The case 'decoration' is actually a structure of the material - stainless damascus steel, brought out by etching. I used the stainless damascus for obvious reasons, but i used the kind used in knifemaking, not the one used in jewelry making. My thinking was that i will be happier having a material that's a bit more difficult to work with, but when heat treated, it's 61-62 Rc, more than most common kitchen knives (or utility factory knives for that matter). This gives me hard case, which should be more scratch resistant, and hold up better with the test of time. Right?

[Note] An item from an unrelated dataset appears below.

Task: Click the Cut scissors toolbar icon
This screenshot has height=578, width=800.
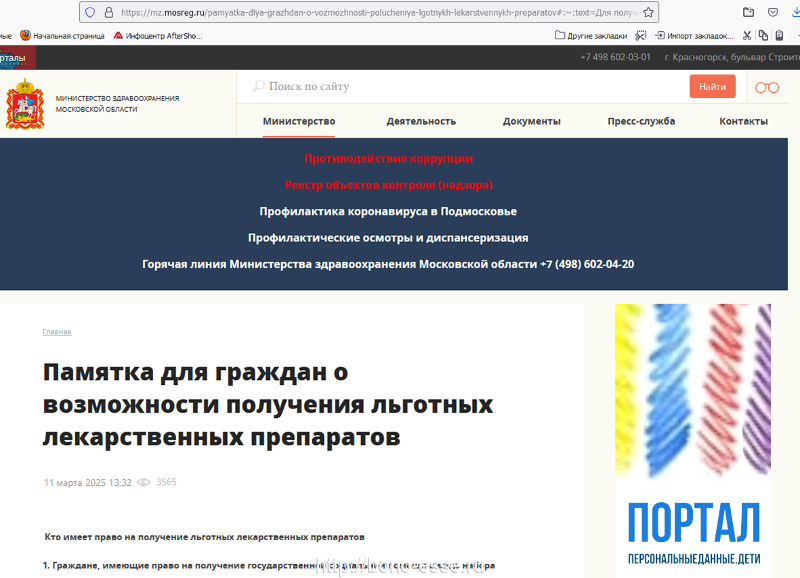Action: 746,35
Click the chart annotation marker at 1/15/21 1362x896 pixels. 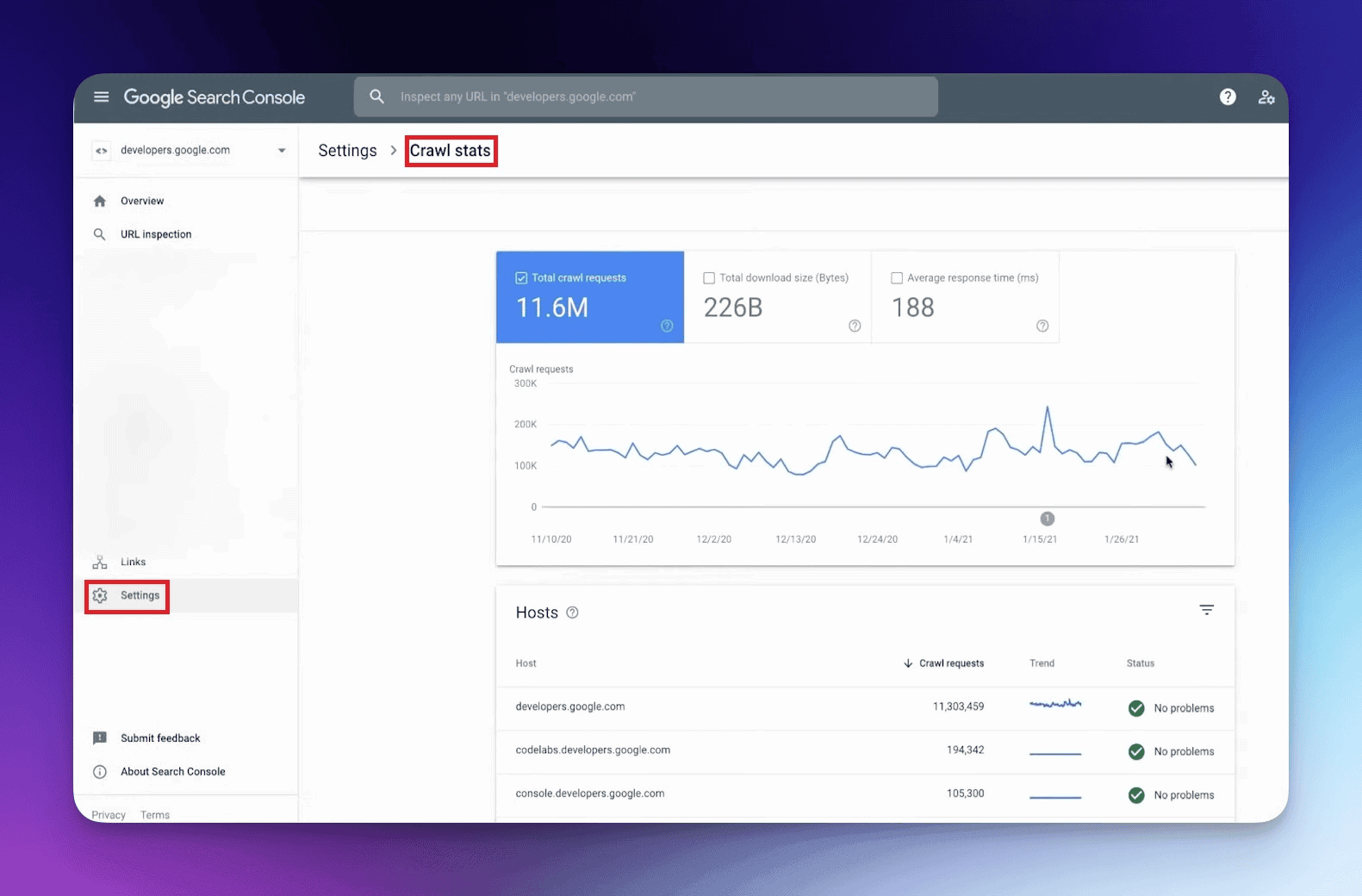pyautogui.click(x=1047, y=519)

Thank again you for your kind comments and warm welcome 

Ondrej


----------



## mb london (May 5, 2010)

Surprised no one has asked yet, but how much do you sell these bad boys for?


----------



## ESL (Jan 27, 2004)

Welcome indeed. As first posts go, that's going to be difficult to beat. You should definitely look into commissions for these cases, you would find plenty of buyers here.

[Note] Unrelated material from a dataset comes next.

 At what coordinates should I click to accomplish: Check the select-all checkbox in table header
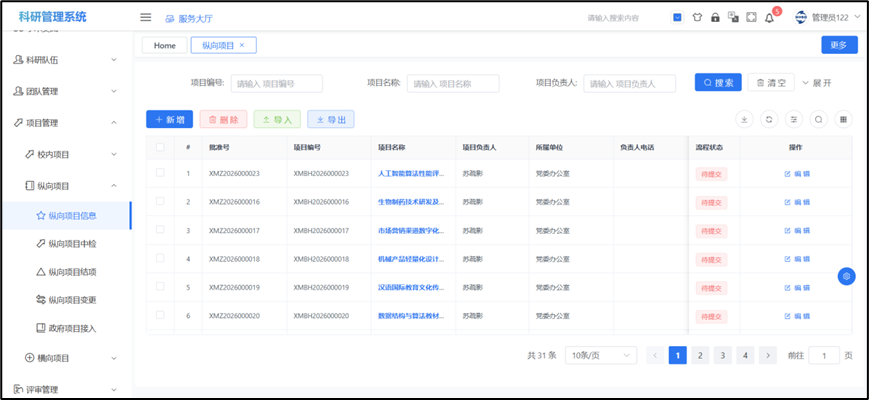[160, 147]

Perhaps you and Roy could partner-up to make some awesome limited editions!


----------



## Ondrej papi Berkus (Jul 31, 2010)

I would leave that up to PM if anyone is interested, but i have to say, surprisingly cheap 

With these, there's a bigger issue than the pricetag though, at least to me - the delivery times. I make them entirely by hand, one at a time, and everyone is an original. So if i squeeze out ten watches a year, i would call it a year i made a lot of watches  I think you know what i mean 

Ondrej


----------



## Silver Hawk (Dec 2, 2003)

What dial and hands are you planning to use with this case? :huh:

That pattern kind of reminds me of Maori markings.


----------



## Guest (Aug 2, 2010)

Ondrej papi Berkus said:


> Then i take a 4.7mm diameter titanium rod, and make four of these - the strap lugs. I cut a thread inside them


Wow! I bet that's not easy with titanium!


----------



## Sparky (Nov 2, 2005)

Great stuff!! Welcome to :rltb:

Mark


----------



## mb london (May 5, 2010)

I want one


----------



## KevG (Dec 15, 2008)

Awesome, makes my quick polish and service look pathetic. I *need* one of those.

Kev


----------



## Ondrej papi Berkus (Jul 31, 2010)

I always thought it reminded me of something - just was too lazy to look for what it was 

Tapping and machining titanium is widely recognized as a hard thing to do, but after some practice and figuring out how to and how not to, it's actually not that complicated. There is a set of rules to do it, and when you follow them, it's almost a walk in a park. The damasteel is much worse actually, thanks to its alternating layers of different steels (with different hardnesses and wear resistances), now that's hard on your tools.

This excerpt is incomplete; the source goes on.